What motivates Bayes' Theorem?

Agent Smith · Oct 6, 2024

As far as I know, Bayes' theorem is ##P(A|B) = \frac{P(A) \times P(B|A)}{P(A) \times P(B|A) + P(\neg A) \times P(B|\neg A)}##.

I recall someone saying Bayes' theorem revolutionized probability. Bayes himself and Laplace are supposedly key figures in this revolution. I know how to apply the theorem, but in what sense is the theorem a "revolution"?

jedishrfu · Oct 6, 2024

Bayes theorem allows for probabilities to be updated based on new evidence making it a better way to estimate probabilities.

https://en.wikipedia.org/wiki/Bayes'_theorem

PeroK · Oct 6, 2024

jedishrfu said:

Bayes theorem allows for probabilities to be updated based on new evidence making it a better way to estimate probabilities.

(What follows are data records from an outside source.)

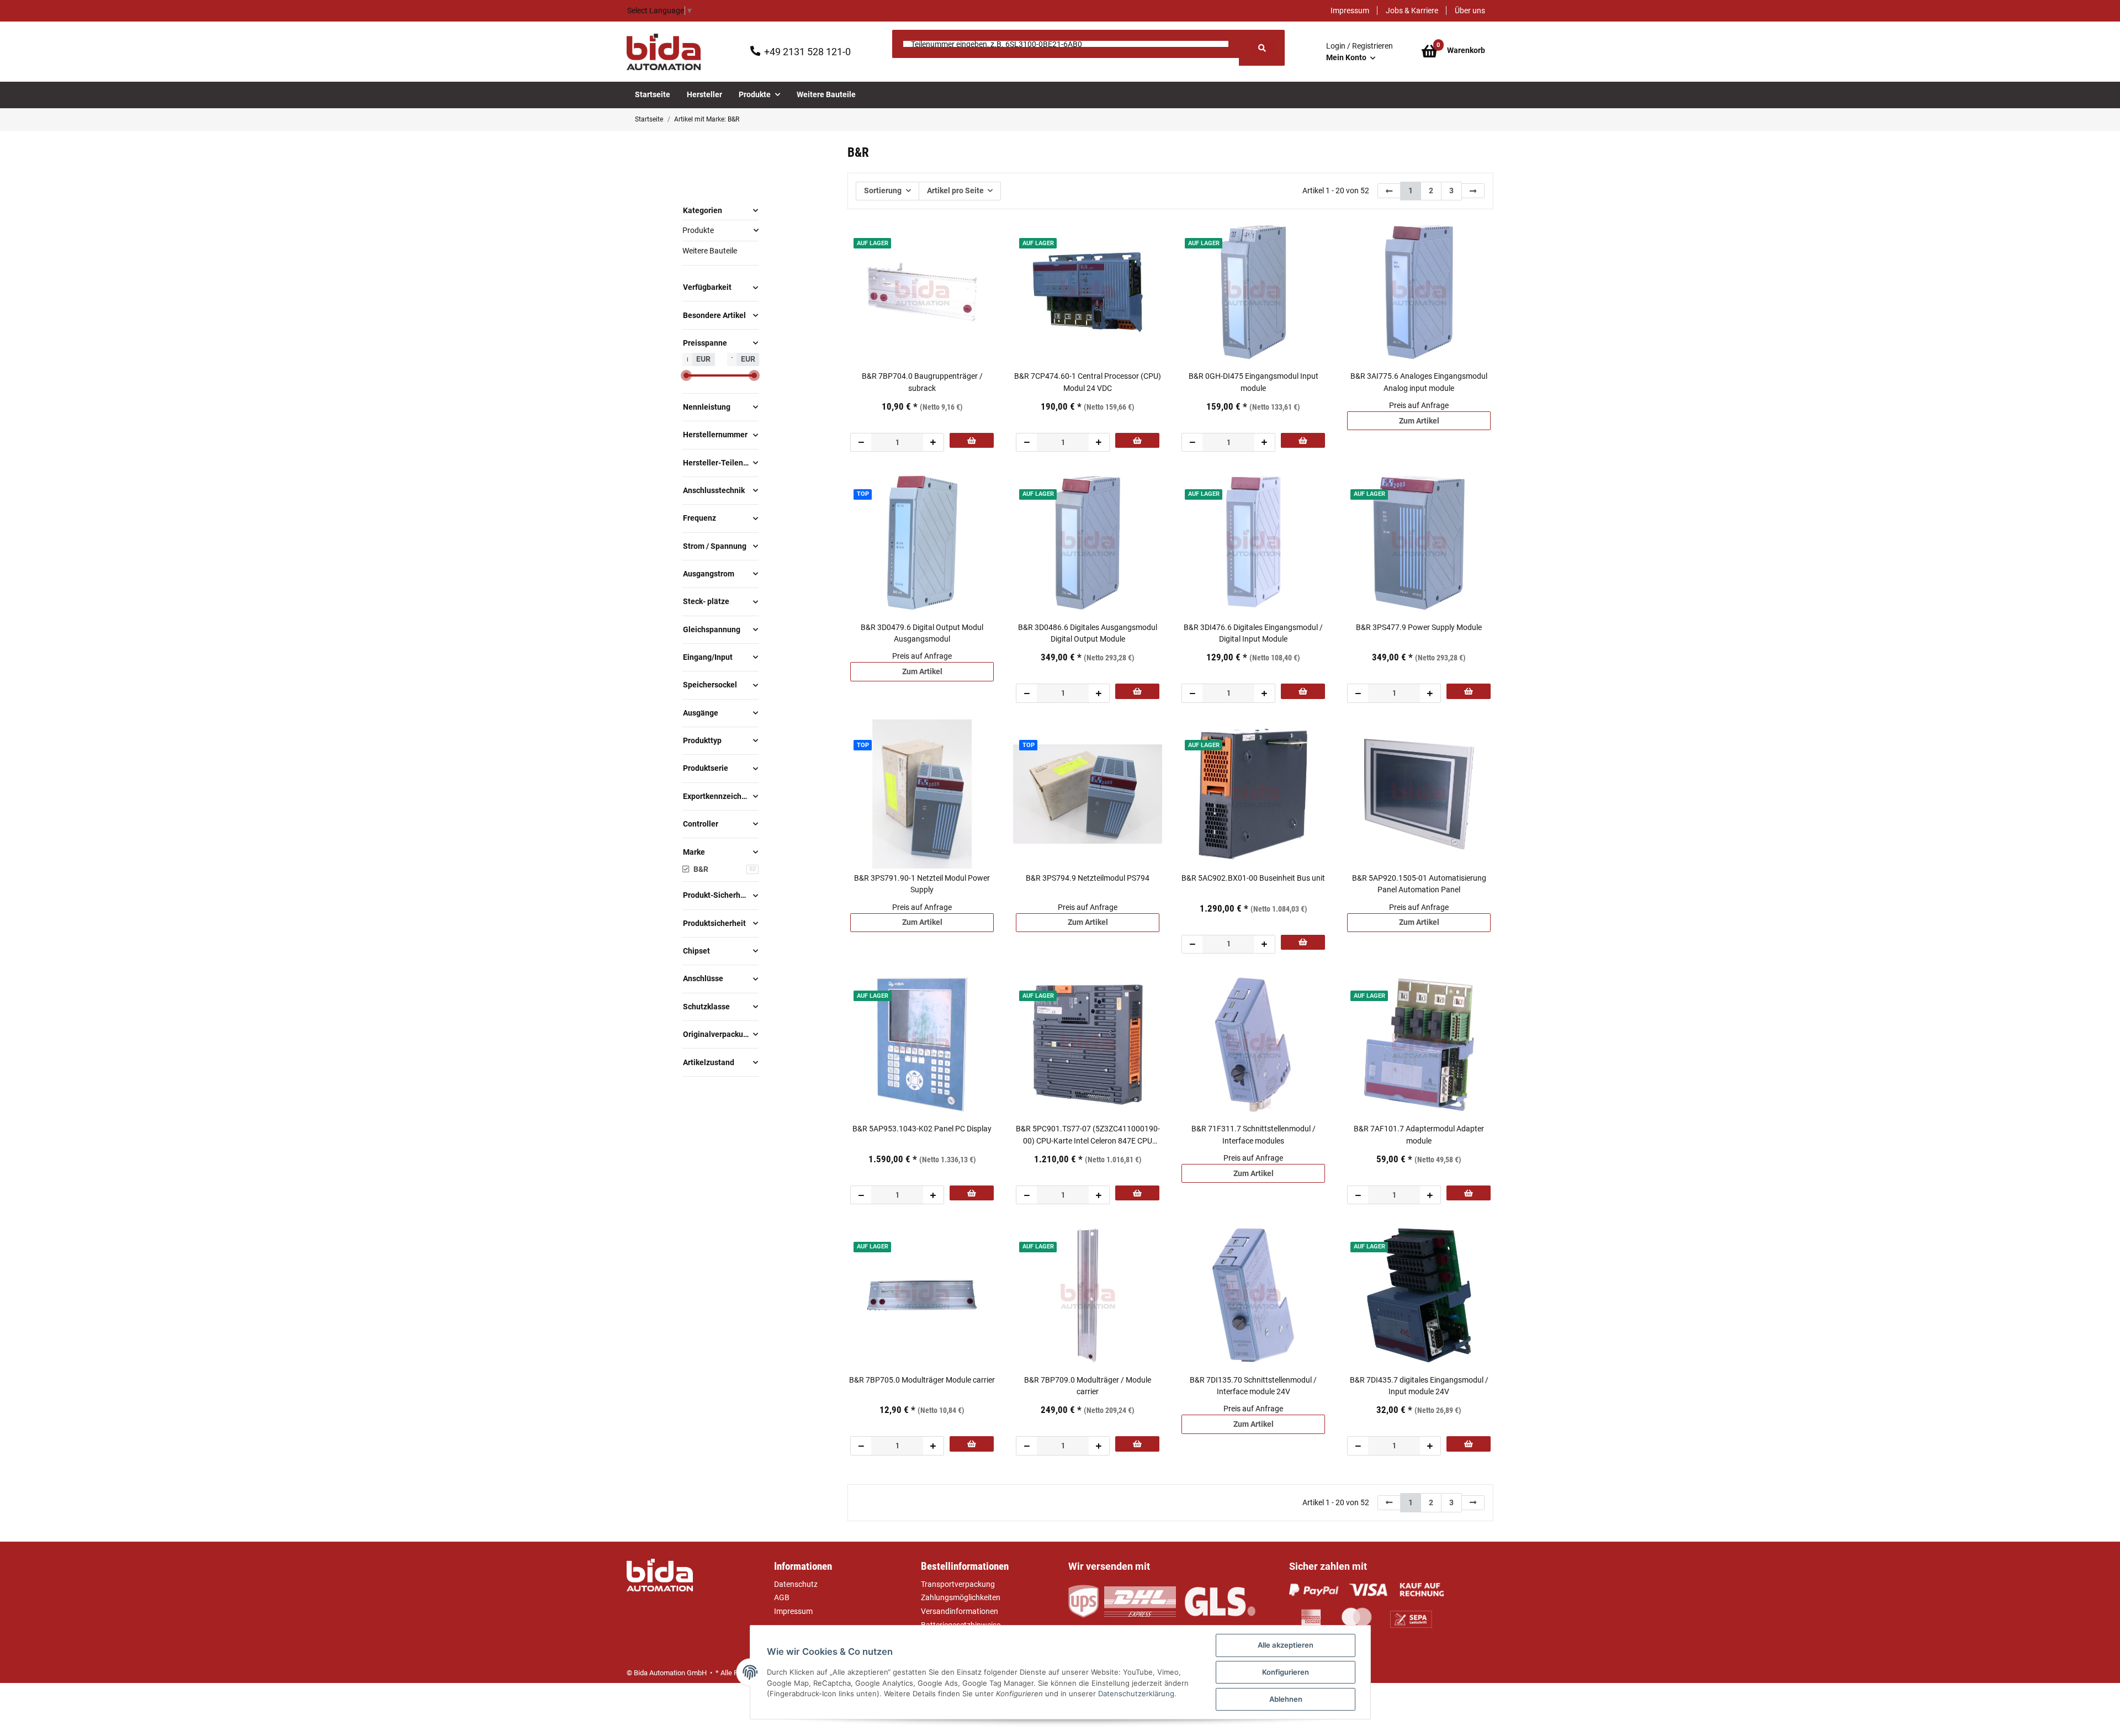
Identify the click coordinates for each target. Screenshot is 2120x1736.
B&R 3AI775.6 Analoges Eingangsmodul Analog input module (1418, 382)
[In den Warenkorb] (972, 440)
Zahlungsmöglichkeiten (960, 1597)
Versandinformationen (959, 1611)
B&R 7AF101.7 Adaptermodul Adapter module (1419, 1134)
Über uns (1470, 10)
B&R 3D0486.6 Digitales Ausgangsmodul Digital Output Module (1087, 633)
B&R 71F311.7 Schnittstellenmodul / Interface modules (1253, 1134)
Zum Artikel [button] (1419, 420)
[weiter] (1473, 190)
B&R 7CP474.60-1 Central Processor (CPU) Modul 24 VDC (1087, 382)
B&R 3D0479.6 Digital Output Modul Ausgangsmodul (922, 633)
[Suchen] (1261, 48)
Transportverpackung (958, 1584)
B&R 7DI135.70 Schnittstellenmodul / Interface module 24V (1253, 1385)
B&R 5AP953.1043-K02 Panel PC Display (922, 1128)
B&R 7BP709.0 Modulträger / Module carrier (1087, 1385)
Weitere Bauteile (709, 250)
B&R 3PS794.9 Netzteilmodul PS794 (1087, 878)
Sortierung (883, 190)
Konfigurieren (1285, 1672)
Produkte (698, 230)
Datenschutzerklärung (1136, 1693)
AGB (781, 1597)
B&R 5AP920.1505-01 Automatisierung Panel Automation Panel (1419, 884)
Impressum (1350, 10)
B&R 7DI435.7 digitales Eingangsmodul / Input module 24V (1419, 1385)
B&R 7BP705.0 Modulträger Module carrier (922, 1379)
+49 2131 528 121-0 (807, 51)
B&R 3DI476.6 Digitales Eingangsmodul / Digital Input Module (1253, 633)
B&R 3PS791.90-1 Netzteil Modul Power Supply (922, 884)
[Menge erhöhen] (933, 442)
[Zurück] (1389, 190)
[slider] (687, 375)
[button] (1359, 51)
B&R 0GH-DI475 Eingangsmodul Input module (1253, 382)
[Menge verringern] (861, 442)
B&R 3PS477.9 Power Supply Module (1419, 627)
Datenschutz (796, 1584)
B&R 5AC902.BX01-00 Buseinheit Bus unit (1253, 878)
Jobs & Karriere (1412, 10)
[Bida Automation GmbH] (664, 52)
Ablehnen (1285, 1699)
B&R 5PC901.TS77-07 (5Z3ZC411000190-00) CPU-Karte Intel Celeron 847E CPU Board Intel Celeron (1088, 1135)
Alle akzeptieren (1285, 1644)
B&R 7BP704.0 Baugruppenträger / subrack (922, 382)
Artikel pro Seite (955, 190)
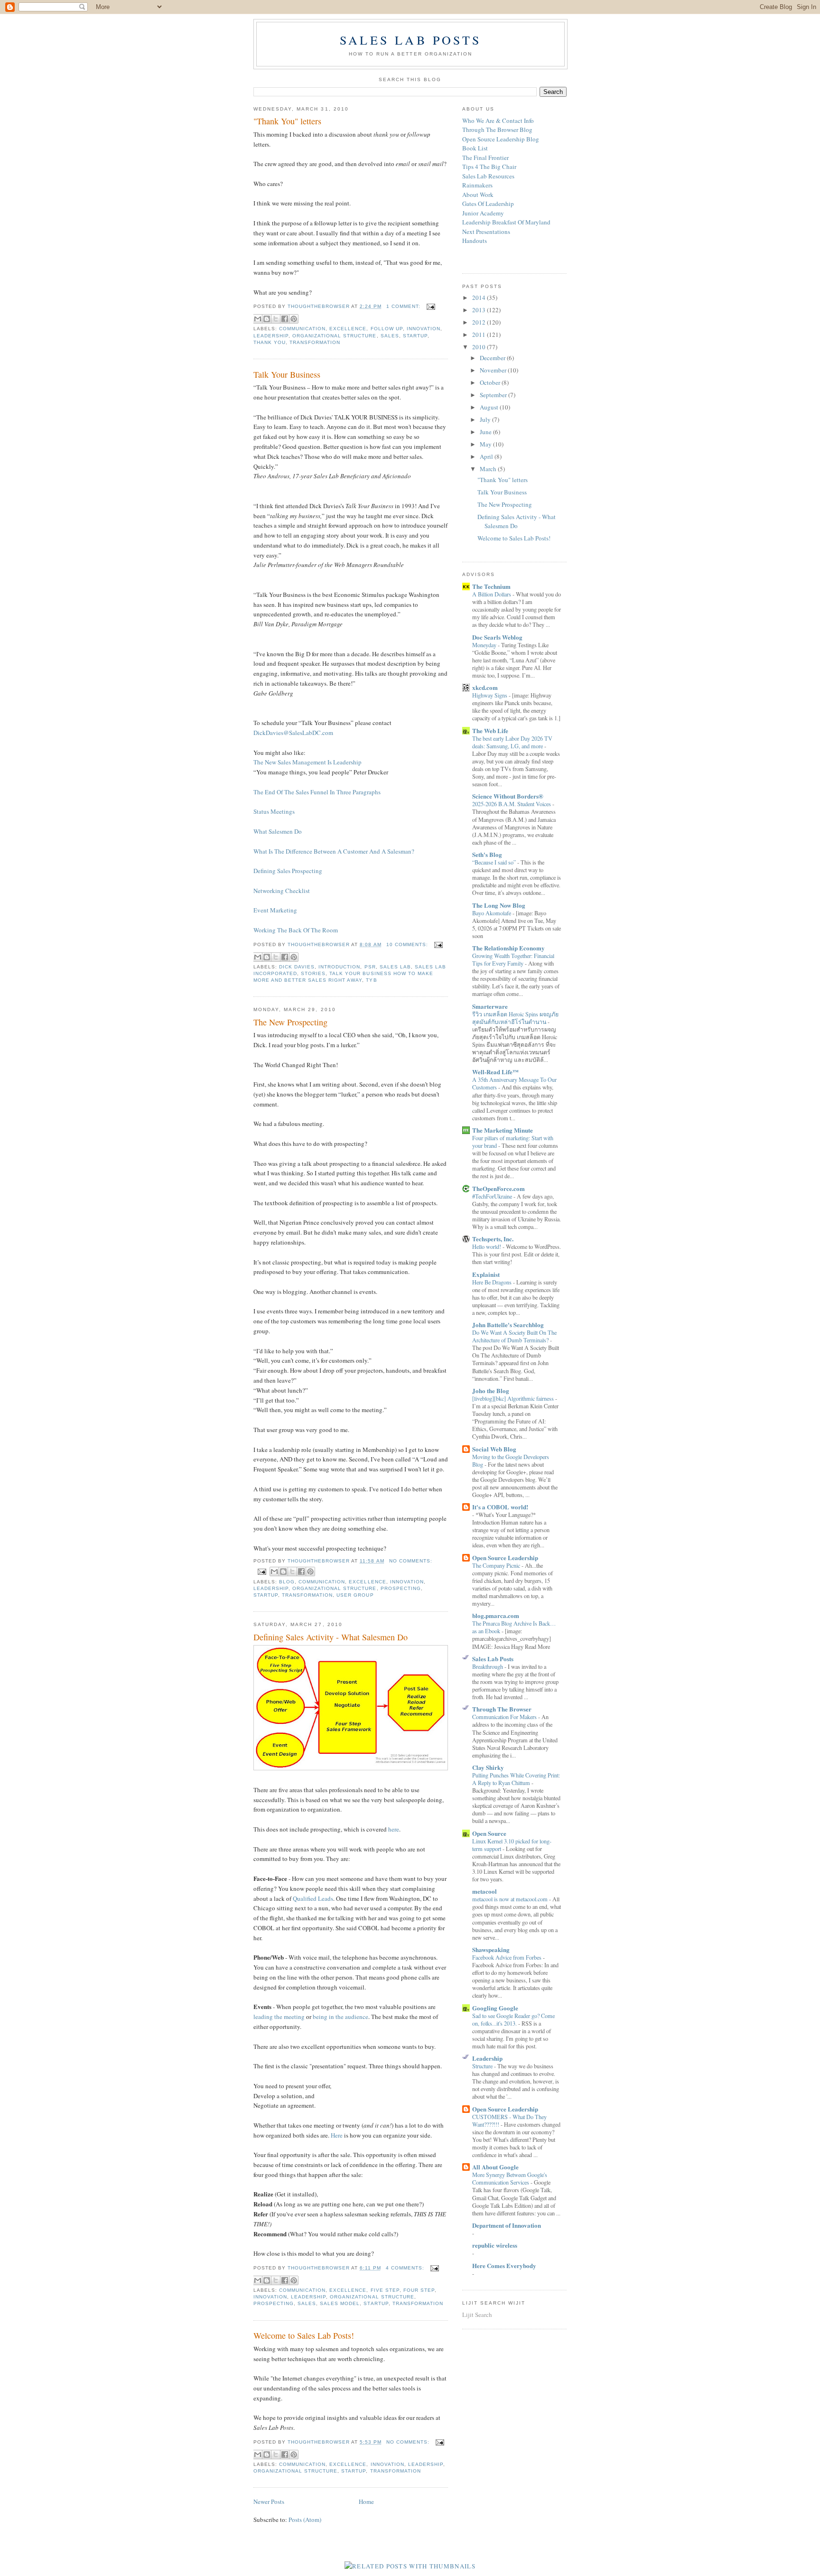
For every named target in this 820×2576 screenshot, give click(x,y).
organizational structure (334, 335)
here (393, 1829)
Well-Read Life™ (495, 1071)
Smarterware (490, 1006)
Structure (483, 2066)
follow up (387, 328)
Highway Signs (490, 695)
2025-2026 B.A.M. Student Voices (512, 804)
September (494, 395)
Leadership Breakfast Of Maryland (506, 222)
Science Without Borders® (507, 795)
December (493, 357)
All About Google (495, 2166)
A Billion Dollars (492, 594)
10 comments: (408, 944)
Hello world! (487, 1246)
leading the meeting (279, 2016)
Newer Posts (268, 2501)
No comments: (410, 1560)
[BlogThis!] (266, 319)
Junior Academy (483, 213)
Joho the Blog (490, 1390)
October (491, 382)
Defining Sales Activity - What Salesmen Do (330, 1637)
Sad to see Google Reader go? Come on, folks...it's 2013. (513, 2019)
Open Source (489, 1833)
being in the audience (340, 2016)
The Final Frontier (485, 157)
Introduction (339, 966)
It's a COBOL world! (500, 1506)
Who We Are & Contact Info (498, 120)
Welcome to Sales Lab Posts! (303, 2335)
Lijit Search (477, 2314)
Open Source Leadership (505, 1557)
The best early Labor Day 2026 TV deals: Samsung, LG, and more (512, 742)
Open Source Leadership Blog (500, 139)
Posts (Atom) (305, 2519)
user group (354, 1595)
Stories (313, 973)
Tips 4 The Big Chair (489, 166)
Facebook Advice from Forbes (507, 1957)
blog (287, 1581)
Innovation (423, 328)
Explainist (486, 1274)
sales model (340, 2303)
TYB (371, 980)
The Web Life (490, 730)
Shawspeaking (491, 1949)
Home (366, 2501)
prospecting (401, 1588)
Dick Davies (297, 966)
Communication (302, 328)
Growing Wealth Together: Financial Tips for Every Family (513, 959)
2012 (479, 322)
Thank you (269, 342)
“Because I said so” (494, 862)
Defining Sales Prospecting (287, 870)
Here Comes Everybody (504, 2265)
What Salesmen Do (278, 831)
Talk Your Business (286, 374)
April (487, 456)
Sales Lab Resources (488, 176)
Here (337, 2135)
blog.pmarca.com (495, 1615)
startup (415, 335)
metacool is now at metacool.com (510, 1899)
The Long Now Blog (498, 905)
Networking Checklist (281, 890)
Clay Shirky (488, 1767)
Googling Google (495, 2007)
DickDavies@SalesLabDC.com (294, 732)
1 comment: (404, 306)
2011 (479, 334)
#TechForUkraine (492, 1196)
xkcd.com (485, 687)
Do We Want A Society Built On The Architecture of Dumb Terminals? (514, 1336)
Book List (475, 148)
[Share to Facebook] (284, 319)
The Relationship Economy (508, 947)
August (490, 407)
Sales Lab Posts (410, 40)
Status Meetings (275, 811)
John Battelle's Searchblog (508, 1324)
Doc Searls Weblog (497, 637)
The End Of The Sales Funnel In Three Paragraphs (317, 792)
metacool (484, 1891)
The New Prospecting (290, 1022)
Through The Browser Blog (497, 129)
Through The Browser (501, 1708)
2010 (479, 347)
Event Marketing (276, 910)
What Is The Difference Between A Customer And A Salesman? (333, 851)
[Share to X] (275, 319)
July (486, 419)
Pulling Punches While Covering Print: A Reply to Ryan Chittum (516, 1778)
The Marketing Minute (502, 1130)
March (489, 469)
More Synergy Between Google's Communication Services (509, 2178)
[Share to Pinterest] (293, 319)
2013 (479, 310)
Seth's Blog (487, 854)
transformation (314, 342)
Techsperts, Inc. (492, 1238)
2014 (479, 297)
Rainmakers (477, 185)
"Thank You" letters (287, 121)
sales (390, 335)
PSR (370, 966)
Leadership (487, 2058)
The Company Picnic (497, 1565)
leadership (271, 335)
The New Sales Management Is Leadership (307, 762)
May (486, 444)
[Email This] (257, 319)
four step (419, 2290)
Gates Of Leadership (488, 203)
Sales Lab (395, 966)
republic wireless (494, 2245)
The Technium (491, 586)
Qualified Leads (313, 1898)
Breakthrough (488, 1666)
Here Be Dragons (492, 1282)
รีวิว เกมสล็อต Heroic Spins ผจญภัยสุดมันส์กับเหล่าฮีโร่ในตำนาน (515, 1017)
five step (385, 2290)
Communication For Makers (505, 1716)
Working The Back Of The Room (295, 930)
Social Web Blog (494, 1448)
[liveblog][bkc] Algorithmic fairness (513, 1398)
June (486, 432)
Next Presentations (486, 231)
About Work (478, 194)
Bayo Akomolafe (492, 913)
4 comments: (406, 2267)
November (494, 370)
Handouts (474, 240)
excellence (347, 328)
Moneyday (485, 645)
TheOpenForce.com (498, 1188)
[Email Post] (429, 306)
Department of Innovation (506, 2225)
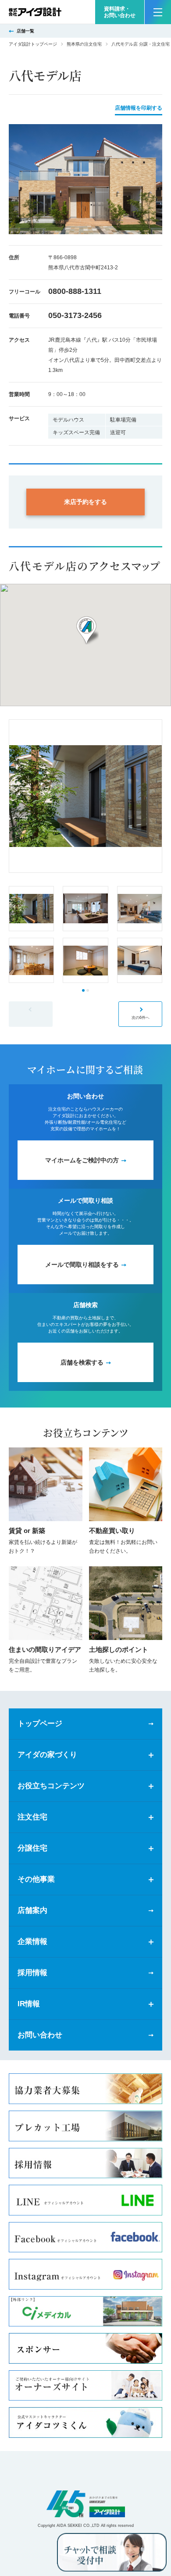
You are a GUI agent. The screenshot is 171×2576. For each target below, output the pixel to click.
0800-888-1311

https://en.wikipedia.org/wiki/Bayes'_theorem

You may be confusing Bayesian Statistics, which is what you describe, and Bayes' Theorem, which is the essential and elementary component of probability theory quoted in the OP. The former is the Bayesian Interpretation, as given in that Wikipedia page.

Perhaps Bayes' Theorem was revolutionary, in that it allowed probabilities to be calculated in reverse. Bayesian statistics allows probabilities to be calculated in a wider range of circumstances. Most of the time, Bayesian and frequentist calculations agree.

That said, a frequentist obviously updates probabilities based on new evidence. What the Bayesian can do is start with very limited evidence or no evidence at all! The frequentist can't do that.

PeroK · Oct 6, 2024

Agent Smith said:

TL;DR Summary: What motivates Bayes' Theorem

As far as I know, Bayes' theorem is ##P(A|B) = \frac{P(A) \times P(B|A)}{P(A) \times P(B|A) + P(\neg A) \times P(B|\neg A)}##.

I've never seen it like that before. The denominator on the right is just an expansion of ##P(B)##. The simplest form of Bayes' Theorem, IMO, is:
$$P(B)P(A|B) = P(A \cap B) = P(A)P(B|A)$$You can draw a Venn diagram to see this.

vela · Oct 6, 2024

PeroK said:

What the Bayesian can do is start with very limited evidence or no evidence at all! The frequentist can't do that.

Which one are you, a Bayesian or frequentist?

PeroK · Oct 6, 2024

vela said:

Which one are you, a Bayesian or frequentist?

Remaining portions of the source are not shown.